Hadapi Perubahan Iklim, Sri Mulyani Dorong Pembangunan Pajak Karbon
Indonesia sedang menghadapi sejumlah tantangan seiring dengan semakin dekatnya hajat Pemilu 2024 serta adanya perlambatan ekonomi. Selain itu pula, Indonesia juga menghadapi ancaman climate change atau perubahan iklim.
Guna mengantisipasi hal tersebut, Menteri Keuangan Sri Mulyani mendorong berbagai respon atau kebijakan dari sisi instrumen fiskal seperti membangun pasar karbon dan pajak karbon yang dilakukan secara bertahap demi mencapai target Net Zero Emission pada 2060
"Kemenkeu termasuk institusi yang cukup aktif melakukan engagement untuk membantu membangun fondasi bagi antisipasi dampak climate change yang luar biasa bagi umat manusia," kata Sri Mulyani dalam acara bertajuk Bisnis Indonesia 2024 Business Challenges di Jakarta, Kamis (23/11).
Sekedar informasi, pajak karbon merupakan pungutan atau denda yang harus dibayar oleh pihak - pihak yang memakai bahan bakar fosil, seperti batu bara, minyak bumi, dan gas alam. Sementara pasar atau perdagangan karbon adalah pembelian dan penjualan kredit yang mengizinkan entitas atau perusahaan untuk mengeluarkan sejumlah karbon dioksida.
Tak hanya mengembangkan pasar dan pajak karbon, Sri Mulyani juga mendorong negoisasi internasional untuk mendapatkan dukungan global dalam penurunan emisi karbon di Indonesia.

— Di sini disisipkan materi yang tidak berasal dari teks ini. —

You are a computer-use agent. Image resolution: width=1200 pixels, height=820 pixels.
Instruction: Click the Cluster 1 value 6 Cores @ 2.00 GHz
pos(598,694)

Hal ini dibarengi dengan pembentukan ETM Country Platform untuk membiayai transisi energi menggunakan mekanisme blended finance dalam meningkatkan penggunaan energi terbarukan.

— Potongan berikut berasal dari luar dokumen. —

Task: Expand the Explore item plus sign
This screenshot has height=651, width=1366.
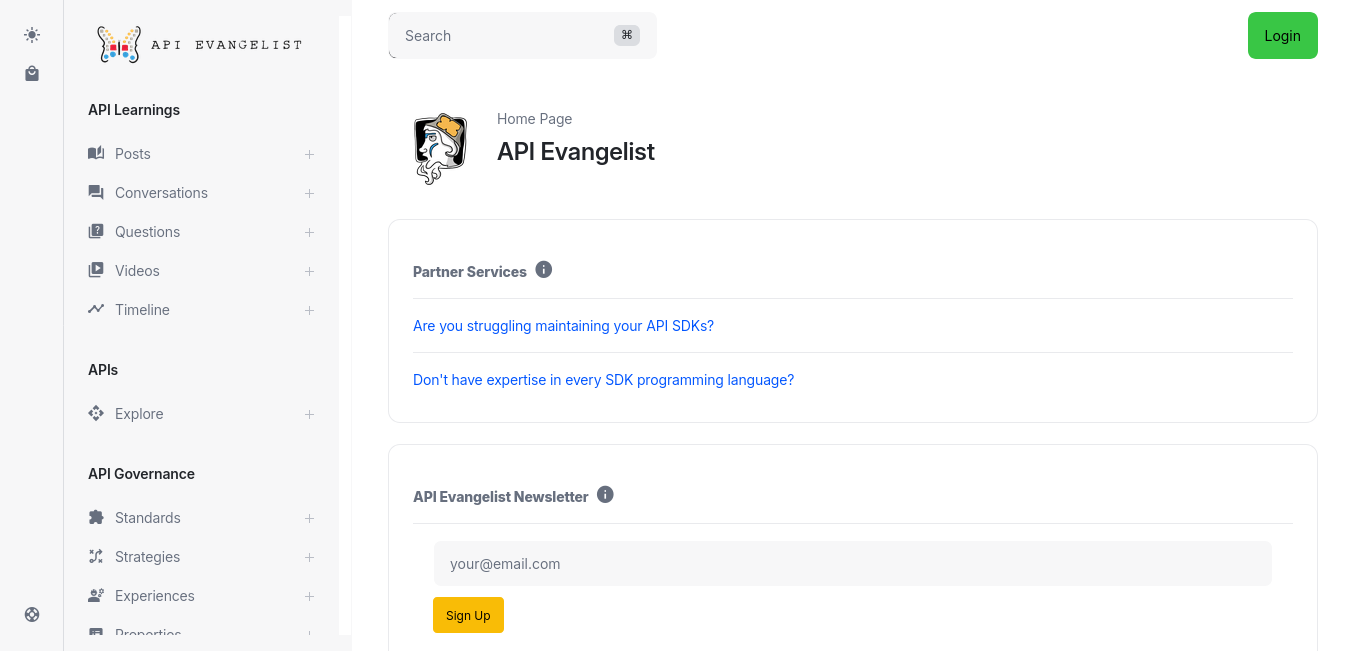Action: 310,414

“Kemudian untuk mengendalikan peranan dari energi yang berasal dari fossil fuels sehingga Indonesia bisa tetap tumbuh tinggi dan emisi makin menurun dan bisa diturunkan, ini area yang masih akan berkembang banyak,” ujar Sri Mulyani.
Tak hanya itu, pihaknya juga akan menghadiri Konvensi Kerangka Kerja Perubahan Iklim Perserikatan Bangsa-Bangsa (UNFCCC) di Dubai pada pekan depan. Salah satunya akan membahas pendanaan untuk agenda keberlanjutan.

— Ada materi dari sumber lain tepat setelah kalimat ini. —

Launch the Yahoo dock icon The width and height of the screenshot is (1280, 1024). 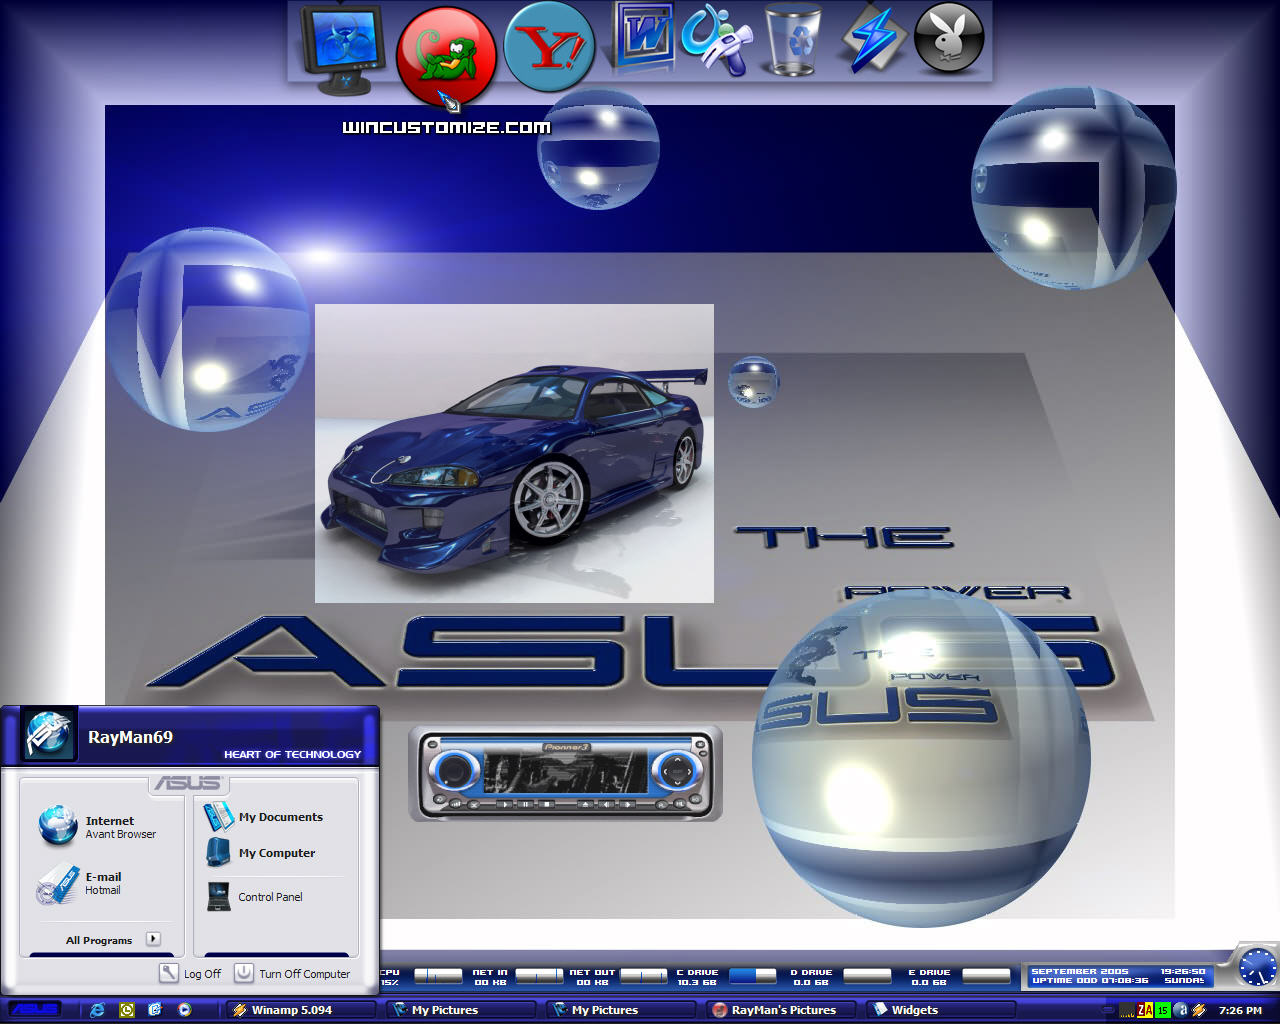549,47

“Mobilitas pendanaan untuk agenda climate change, adalah sesuatu yang luar biasa penting,” kata Sri Mulyani
Diberitakan sebelumnya, Sri Mulyani sempat menyampaikan terkait konsekuensi keuangan yang dihadapi jika perubahan iklim tidak diantisipasi, maka bisa sangat besar. Namun, biaya yang dibutuhkan juga tidak sedikit.
Ia menyebutkan, sebanyak 60% pembangkit listrik di Indonesia masih berbasis batu bara yang menghasilkan emisi dalam jumlah besar. Dengan kondisi tersebut, maka tidak akan mudah mengurangi emisi karbon di Indonesia.
"Saya sering banget ngomongin tentang climate change, karena tidak mungkin bisa mengantisipasinya tanpa disiapkan dari sekarang untuk menangani berbagai langkah," ujarnya.
Walaupun begitu, ia tetap menekankan adanya kolaborasi dan kerja sama dengan negara lain dalam menghadapi perubahan iklim, sama seperti saat mengatasi pandemi Covid-19. Dengan pemerintah tetap memprioritas kepentingan dalam negeri.